**Source excerpt:**
(begin)

Removing duplicate rows in Excel based on two columns is executed the same as removing duplicates from a single column. Begin by clicking Remove Duplicates on the Data tab.

Microsoft Excel Remove Duplicates Button on the Data Tab

This time, instead of selecting just one column, we are going to select both the Letter and Number columns and hit OK.

Behind the scenes, Excel will combine the two columns into a single value and then search the list of the combined values for duplicates.

Removing Duplicates based on two columns in Excel

A pop up will appear indicating that 3 duplicate values have been found, and 7 unique values remain.

In the examples above where we deduplicated data based on a single column, you will recall that 7 duplicate values were found. There are less duplicates because the deduplication is considering Letter + Number, so values like A1.

Pop-up window when Removing Duplicates Excel based on multiple columns

Hit OK to remove duplicates from your file. The output in Excel will look like this, which no longer contains any duplicated Letter + Number combinations.

Data Deduplication Excel based on Two Columns

Use formulas to first Combine Columns, and Then use Remove Duplicates

Removing duplicate rows in Excel based on two columns can also be done manually by combining the columns prior to running Remove Duplicates. All it takes is a simple formula.

Not comfortable with formulas? This can be your first!

In our sample file, let's create a new column called Combined Letter and Number. In the box to the right of our first value, type:

=A2&B2

Combining columns in order to remove duplicates based on two columns in excel

Once you hit Enter, this will create the combined Letter + Number Value. The "&" basically tells Excel to stick two values together. In this case, it's A2 and B2. The resulting value is A1.

(end)

**Data lines:**
(begin)

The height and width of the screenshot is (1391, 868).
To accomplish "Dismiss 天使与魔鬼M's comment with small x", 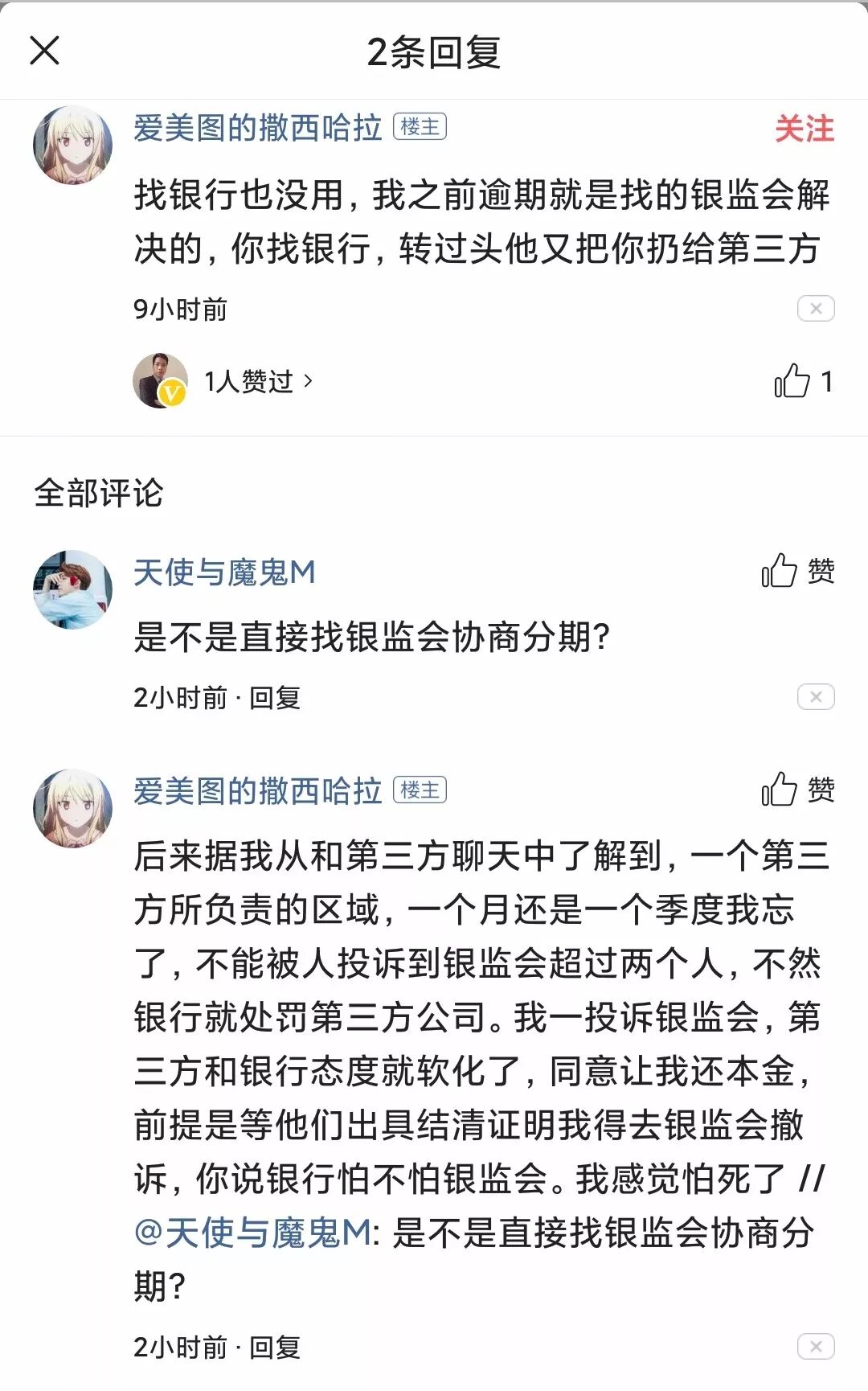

(end)

Restate the Excel duplicate-removal text, starting with "Microsoft Excel Remove" and going on through "values for duplicates.", swapping "search" for "scan".

**Exercise solution:**
Microsoft Excel Remove Duplicates Button on the Data Tab

This time, instead of selecting just one column, we are going to select both the Letter and Number columns and hit OK.

Behind the scenes, Excel will combine the two columns into a single value and then scan the list of the combined values for duplicates.